Your goal:
Render the records starting at the line that contains "LastName: (754, 1087)" and ending at the line that contains "IronWorkers (1008, 1827)", both included, as a JSON list of strings with one string per line and blank lines omitted.

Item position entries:
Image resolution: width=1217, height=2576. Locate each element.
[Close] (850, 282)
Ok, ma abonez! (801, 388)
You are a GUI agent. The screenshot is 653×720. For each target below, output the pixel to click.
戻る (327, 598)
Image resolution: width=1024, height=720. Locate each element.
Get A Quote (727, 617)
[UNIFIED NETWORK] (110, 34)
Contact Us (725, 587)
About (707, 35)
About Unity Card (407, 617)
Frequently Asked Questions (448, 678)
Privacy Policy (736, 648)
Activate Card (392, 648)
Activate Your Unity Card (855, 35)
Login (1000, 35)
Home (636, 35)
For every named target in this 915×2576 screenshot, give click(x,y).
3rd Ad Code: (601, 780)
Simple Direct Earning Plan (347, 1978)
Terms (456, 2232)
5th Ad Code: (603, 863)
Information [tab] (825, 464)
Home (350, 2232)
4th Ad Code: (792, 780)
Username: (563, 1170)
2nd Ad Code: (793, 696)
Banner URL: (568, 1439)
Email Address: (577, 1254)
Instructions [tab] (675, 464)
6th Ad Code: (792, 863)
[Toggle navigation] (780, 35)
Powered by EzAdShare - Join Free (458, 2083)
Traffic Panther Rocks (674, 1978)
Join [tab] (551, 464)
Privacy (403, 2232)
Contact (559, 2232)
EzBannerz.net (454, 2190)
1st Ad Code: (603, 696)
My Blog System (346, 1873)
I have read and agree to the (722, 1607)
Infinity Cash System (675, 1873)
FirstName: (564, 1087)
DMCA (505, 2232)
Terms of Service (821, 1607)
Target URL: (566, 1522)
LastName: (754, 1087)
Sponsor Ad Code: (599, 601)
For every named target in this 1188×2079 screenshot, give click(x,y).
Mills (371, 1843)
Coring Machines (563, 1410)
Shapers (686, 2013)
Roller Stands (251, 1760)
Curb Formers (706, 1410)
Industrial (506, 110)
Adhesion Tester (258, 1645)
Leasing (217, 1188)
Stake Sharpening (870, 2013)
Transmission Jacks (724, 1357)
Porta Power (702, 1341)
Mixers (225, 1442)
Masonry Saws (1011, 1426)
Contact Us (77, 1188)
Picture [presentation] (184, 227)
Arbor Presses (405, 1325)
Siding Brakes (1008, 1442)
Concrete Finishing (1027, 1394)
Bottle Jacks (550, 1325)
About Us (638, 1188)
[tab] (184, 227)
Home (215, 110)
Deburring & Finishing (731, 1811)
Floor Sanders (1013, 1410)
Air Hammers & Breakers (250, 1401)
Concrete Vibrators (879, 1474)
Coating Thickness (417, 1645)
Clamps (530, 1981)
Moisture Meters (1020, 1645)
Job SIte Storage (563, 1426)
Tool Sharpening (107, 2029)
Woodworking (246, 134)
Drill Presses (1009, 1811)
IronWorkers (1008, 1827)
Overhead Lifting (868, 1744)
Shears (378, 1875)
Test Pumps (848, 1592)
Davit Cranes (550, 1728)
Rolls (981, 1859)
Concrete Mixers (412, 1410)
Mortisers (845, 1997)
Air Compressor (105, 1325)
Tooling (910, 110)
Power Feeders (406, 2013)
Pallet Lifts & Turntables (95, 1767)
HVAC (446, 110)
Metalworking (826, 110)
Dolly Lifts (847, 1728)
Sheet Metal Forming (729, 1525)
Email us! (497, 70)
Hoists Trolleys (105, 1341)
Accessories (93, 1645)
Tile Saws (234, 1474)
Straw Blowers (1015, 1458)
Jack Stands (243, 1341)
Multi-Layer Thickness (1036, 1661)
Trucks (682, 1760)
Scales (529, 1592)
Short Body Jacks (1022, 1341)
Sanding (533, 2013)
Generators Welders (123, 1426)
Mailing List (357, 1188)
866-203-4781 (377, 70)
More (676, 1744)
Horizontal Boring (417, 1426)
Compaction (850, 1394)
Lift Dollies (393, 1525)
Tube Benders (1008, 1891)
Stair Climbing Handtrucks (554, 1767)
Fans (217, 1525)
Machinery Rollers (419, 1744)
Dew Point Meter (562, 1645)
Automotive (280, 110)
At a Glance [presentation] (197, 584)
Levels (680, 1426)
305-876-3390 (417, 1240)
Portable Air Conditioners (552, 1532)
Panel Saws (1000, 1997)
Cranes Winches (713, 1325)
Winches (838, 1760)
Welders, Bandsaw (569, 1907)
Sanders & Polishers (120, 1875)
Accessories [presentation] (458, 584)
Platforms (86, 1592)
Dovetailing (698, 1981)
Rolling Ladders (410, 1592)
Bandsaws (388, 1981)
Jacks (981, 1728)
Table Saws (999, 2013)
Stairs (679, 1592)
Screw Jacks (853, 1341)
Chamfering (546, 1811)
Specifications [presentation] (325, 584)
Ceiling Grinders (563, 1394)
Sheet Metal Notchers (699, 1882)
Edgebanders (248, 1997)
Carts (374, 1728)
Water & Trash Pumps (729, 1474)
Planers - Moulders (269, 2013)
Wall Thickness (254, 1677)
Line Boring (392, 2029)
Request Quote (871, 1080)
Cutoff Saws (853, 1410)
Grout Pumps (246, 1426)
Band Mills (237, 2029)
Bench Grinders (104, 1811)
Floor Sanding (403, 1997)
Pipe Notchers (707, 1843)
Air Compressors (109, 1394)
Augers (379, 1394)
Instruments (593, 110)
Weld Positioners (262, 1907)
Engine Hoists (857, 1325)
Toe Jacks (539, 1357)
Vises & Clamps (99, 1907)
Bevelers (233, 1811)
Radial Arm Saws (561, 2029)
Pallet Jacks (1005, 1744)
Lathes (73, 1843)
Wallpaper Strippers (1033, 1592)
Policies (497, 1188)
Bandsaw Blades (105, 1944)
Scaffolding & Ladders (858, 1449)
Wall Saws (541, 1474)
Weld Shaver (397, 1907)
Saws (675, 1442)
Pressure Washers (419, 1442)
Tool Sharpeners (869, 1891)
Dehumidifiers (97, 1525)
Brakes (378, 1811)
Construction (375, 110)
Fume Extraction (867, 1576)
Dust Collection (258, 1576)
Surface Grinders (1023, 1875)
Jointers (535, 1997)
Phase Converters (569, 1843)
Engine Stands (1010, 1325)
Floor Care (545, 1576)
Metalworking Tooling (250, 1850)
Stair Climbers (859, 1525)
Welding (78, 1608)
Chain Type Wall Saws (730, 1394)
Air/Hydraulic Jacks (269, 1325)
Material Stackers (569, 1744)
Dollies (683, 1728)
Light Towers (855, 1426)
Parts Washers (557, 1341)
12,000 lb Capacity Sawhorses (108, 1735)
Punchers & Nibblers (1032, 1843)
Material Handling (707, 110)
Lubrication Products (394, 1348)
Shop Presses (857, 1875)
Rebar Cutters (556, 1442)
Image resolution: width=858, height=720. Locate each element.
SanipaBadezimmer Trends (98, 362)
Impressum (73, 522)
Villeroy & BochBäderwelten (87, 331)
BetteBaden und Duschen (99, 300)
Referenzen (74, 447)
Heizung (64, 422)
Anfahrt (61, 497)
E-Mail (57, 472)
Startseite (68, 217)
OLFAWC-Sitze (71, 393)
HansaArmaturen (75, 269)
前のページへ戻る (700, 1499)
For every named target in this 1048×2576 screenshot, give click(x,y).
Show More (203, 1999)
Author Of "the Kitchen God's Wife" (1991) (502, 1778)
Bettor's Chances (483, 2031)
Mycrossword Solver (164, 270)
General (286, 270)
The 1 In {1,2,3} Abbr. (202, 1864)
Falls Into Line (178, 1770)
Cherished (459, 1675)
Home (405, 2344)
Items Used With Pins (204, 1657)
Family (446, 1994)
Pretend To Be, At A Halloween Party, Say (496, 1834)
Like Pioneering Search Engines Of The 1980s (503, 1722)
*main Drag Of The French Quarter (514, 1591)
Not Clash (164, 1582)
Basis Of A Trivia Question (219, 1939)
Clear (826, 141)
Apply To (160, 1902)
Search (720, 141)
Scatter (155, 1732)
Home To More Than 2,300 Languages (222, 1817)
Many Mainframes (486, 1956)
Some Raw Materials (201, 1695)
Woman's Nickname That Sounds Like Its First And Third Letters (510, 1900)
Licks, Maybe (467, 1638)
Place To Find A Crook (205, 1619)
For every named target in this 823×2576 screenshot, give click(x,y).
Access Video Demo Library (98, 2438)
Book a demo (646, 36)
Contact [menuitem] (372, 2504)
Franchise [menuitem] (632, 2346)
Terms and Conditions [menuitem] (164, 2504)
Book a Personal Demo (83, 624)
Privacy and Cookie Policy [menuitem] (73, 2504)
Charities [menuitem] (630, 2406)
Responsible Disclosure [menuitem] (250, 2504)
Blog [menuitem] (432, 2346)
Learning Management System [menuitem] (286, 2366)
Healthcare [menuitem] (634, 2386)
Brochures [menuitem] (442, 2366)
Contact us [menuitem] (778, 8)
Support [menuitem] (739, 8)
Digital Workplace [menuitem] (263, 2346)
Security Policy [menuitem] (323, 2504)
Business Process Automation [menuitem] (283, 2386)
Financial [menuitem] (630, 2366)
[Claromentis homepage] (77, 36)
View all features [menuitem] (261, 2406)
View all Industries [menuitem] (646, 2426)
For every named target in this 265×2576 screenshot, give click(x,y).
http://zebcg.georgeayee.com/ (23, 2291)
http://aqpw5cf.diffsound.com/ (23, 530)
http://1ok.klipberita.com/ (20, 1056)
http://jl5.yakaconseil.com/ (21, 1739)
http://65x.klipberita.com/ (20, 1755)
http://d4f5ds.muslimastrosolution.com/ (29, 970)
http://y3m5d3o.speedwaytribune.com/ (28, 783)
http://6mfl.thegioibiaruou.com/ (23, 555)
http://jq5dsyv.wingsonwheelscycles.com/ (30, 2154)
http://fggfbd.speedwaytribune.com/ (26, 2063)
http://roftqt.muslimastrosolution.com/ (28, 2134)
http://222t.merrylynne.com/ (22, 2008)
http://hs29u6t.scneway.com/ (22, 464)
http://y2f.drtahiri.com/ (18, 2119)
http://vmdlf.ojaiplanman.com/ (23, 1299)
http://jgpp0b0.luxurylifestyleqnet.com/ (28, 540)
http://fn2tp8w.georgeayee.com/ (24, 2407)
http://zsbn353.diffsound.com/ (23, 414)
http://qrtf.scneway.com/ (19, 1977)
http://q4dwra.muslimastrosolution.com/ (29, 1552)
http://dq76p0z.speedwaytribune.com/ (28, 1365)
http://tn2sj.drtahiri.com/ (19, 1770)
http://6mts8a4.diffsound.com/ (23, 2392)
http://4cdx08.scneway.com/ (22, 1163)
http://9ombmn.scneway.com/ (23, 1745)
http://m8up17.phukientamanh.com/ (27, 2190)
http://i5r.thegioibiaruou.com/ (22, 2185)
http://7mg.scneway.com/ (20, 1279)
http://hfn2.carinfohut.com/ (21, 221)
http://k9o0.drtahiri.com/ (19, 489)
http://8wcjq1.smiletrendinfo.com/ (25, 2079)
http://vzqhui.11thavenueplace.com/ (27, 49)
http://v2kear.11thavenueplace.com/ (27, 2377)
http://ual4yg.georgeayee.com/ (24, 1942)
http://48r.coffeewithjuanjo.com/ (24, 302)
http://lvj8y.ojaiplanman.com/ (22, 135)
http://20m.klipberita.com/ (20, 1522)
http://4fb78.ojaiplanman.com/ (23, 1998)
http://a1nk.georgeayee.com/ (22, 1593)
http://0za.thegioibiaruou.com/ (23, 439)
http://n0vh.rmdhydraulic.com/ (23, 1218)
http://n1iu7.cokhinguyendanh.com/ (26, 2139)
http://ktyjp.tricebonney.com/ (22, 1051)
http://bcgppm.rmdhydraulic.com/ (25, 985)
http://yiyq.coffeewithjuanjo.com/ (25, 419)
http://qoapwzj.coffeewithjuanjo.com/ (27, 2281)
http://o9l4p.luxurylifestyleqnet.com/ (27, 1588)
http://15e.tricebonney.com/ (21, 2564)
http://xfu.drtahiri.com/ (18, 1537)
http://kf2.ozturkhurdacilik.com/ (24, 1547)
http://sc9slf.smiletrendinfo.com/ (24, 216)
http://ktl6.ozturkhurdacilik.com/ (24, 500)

Answer below:
[
  "LastName: (754, 1087)",
  "Sponsor Ad Code: (599, 601)",
  "For every named target in this 1188×2079 screenshot, give click(x,y).",
  "Mills (371, 1843)",
  "Coring Machines (563, 1410)",
  "Shapers (686, 2013)",
  "Roller Stands (251, 1760)",
  "Curb Formers (706, 1410)",
  "Industrial (506, 110)",
  "Adhesion Tester (258, 1645)",
  "Leasing (217, 1188)",
  "Stake Sharpening (870, 2013)",
  "Transmission Jacks (724, 1357)",
  "Porta Power (702, 1341)",
  "Mixers (225, 1442)",
  "Masonry Saws (1011, 1426)",
  "Contact Us (77, 1188)",
  "Picture [presentation] (184, 227)",
  "Arbor Presses (405, 1325)",
  "Siding Brakes (1008, 1442)",
  "Concrete Finishing (1027, 1394)",
  "Bottle Jacks (550, 1325)",
  "About Us (638, 1188)",
  "[tab] (184, 227)",
  "Home (215, 110)",
  "Deburring & Finishing (731, 1811)",
  "Floor Sanders (1013, 1410)",
  "Air Hammers & Breakers (250, 1401)",
  "Concrete Vibrators (879, 1474)",
  "Coating Thickness (417, 1645)",
  "Clamps (530, 1981)",
  "Moisture Meters (1020, 1645)",
  "Job SIte Storage (563, 1426)",
  "Tool Sharpening (107, 2029)",
  "Woodworking (246, 134)",
  "Drill Presses (1009, 1811)",
  "IronWorkers (1008, 1827)"
]